IELTS Speaking Part 2: How to Master the Cue Card and Speak for 2 Minutes
For many candidates, Part 2 of the IELTS Speaking test, often called the "long turn" or the cue card, is the most intimidating moment of the whole exam. You are handed a card with a topic, given one minute to prepare, and then expected to talk on your own for up to two minutes with no help from the examiner. The silence feels enormous. The good news is that Part 2 is the most predictable part of the Speaking test, and with a reliable method you can turn it from a source of panic into your strongest section.

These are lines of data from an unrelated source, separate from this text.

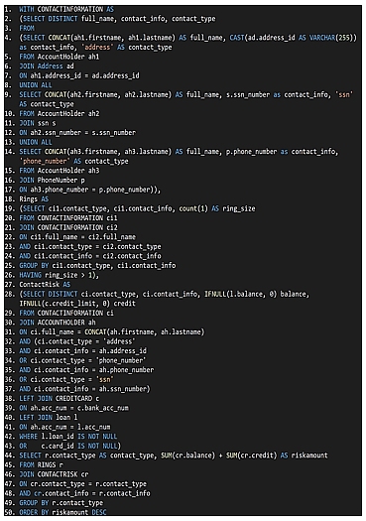Click the first UNION ALL on line 8
The height and width of the screenshot is (521, 366).
(x=36, y=85)
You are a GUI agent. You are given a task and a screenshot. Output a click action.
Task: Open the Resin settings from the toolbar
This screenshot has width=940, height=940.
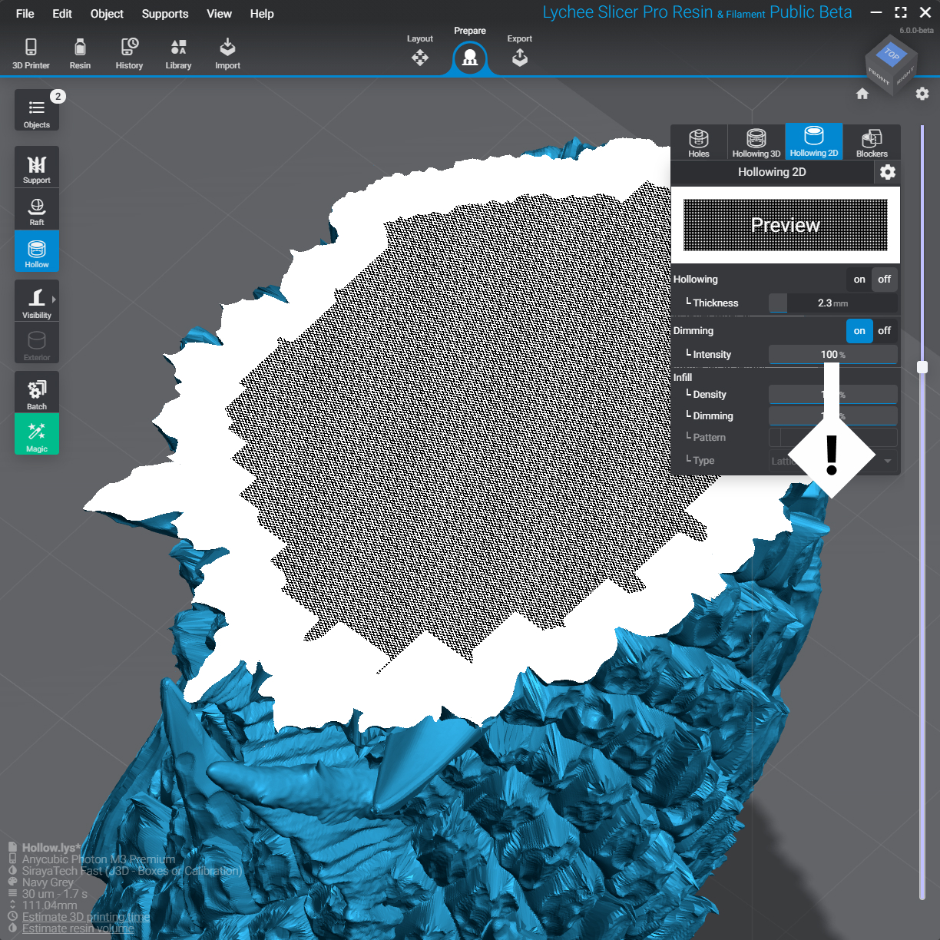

What Actually Happens in Part 2
The full IELTS Speaking test lasts 11 to 14 minutes and has three parts. Part 2 sits in the middle. The examiner gives you a card with a topic and three or four bullet points to guide what you say, plus a pencil and paper for notes. You then get exactly one minute to prepare and should speak for one to two minutes. The examiner will stop you at two minutes and may ask one short rounding-off question. That is the entire task, but how you use that first minute decides almost everything.
How Part 2 Is Marked
Like the rest of Speaking, Part 2 is assessed on four equally weighted criteria:
- Fluency and Coherence: Can you keep talking without long pauses, and do your ideas connect logically?
- Lexical Resource: Do you use a range of vocabulary, including some less common words, accurately?
- Grammatical Range and Accuracy: Do you mix simple and complex structures with few errors?
- Pronunciation: Are you easy to understand, with natural stress and intonation?
Notice what is not on the list: there are no marks for having brilliant, original ideas, and none for telling the truth. You are being scored on how you speak, not what you say, which is liberating. A slightly invented story told fluently beats a true story delivered in nervous fragments.
Use Your One Minute of Prep Wisely
Do not try to write full sentences in 60 seconds, you will run out of time and then read robotically. Instead, jot down quick keywords next to each bullet point on the card. A useful shortcut is to answer who, what, when, where, why, and how you felt. Those prompts alone will give you more than two minutes of material for almost any topic.
For a card like "Describe a place you enjoy visiting," your notes might simply read: beach near grandparents / summers as a child / sunset walks / peaceful, escape city / smell of salt / want to return. Six fragments, and you will never run dry.
A Simple Structure for the Long Turn
Follow the bullet points on the card in order, because they are designed to build a natural mini-story. A dependable shape is:
- Introduce the topic in one sentence: "I'd like to talk about a place I really love visiting, which is a small beach near my grandparents' house."
- Cover each bullet point, spending 20 to 30 seconds on each and adding one detail or example beyond the obvious answer.
- Finish with a reflection: how you feel about it, or why it matters to you. This gives the examiner a clear ending and lets you use evaluative language.
The final bullet on most cards ("and explain why...") is your chance to show off complex grammar with structures like "The main reason I keep going back is that..." or "What I find so appealing about it is..."
How to Fill Two Full Minutes
The single biggest fear is drying up early. The cure is extension: never give a one-word answer, always add a reason, an example, or a contrast. Practise these expanding phrases until they are automatic:
- Add a reason: "...and the reason for that is..."
- Give an example: "For instance, I remember one time when..."
- Add contrast or time: "These days it's changed a lot, whereas back then..."
- Speculate: "I suppose that's probably because..."
If you genuinely run out before two minutes, do not stop and apologise. Loop back to an earlier point and expand it, or compare it to something else. Fluency means keeping the flow, hesitation and self-correction cost you more than a slightly repetitive idea.
Common Mistakes to Avoid
- Memorising scripts. Examiners are trained to spot rehearsed answers, and they will interrupt or change the question. Memorised speech also sounds flat and hurts your pronunciation score.
- Reading your notes aloud. Notes are prompts, not a script. Glance at them and speak naturally.
- Going off topic. You can be creative, but keep answering the actual card. Wandering into an unrelated story confuses the coherence marking.
- Rushing to finish. Speaking too fast to "get it over with" causes slips and unclear pronunciation. Aim for a calm, steady pace.
Practise Out Loud and Time Yourself
Part 2 improves fastest when you rehearse the real conditions: pick a card, set a timer for one minute of notes, then record yourself speaking for two. Play it back and check where you paused, repeated yourself, or ran short. Work through authentic cue cards on our IELTS Speaking Questions page, and see which themes come up most often in our roundup of the top IELTS Speaking topics. To understand how your Speaking band combines with the others into your final result, read our guide to how the IELTS band score is calculated.
Master the one-minute prep, follow the bullet points, and keep extending every idea, do that, and the two-minute silence stops being something to fear and becomes two minutes to show the examiner exactly what you can do.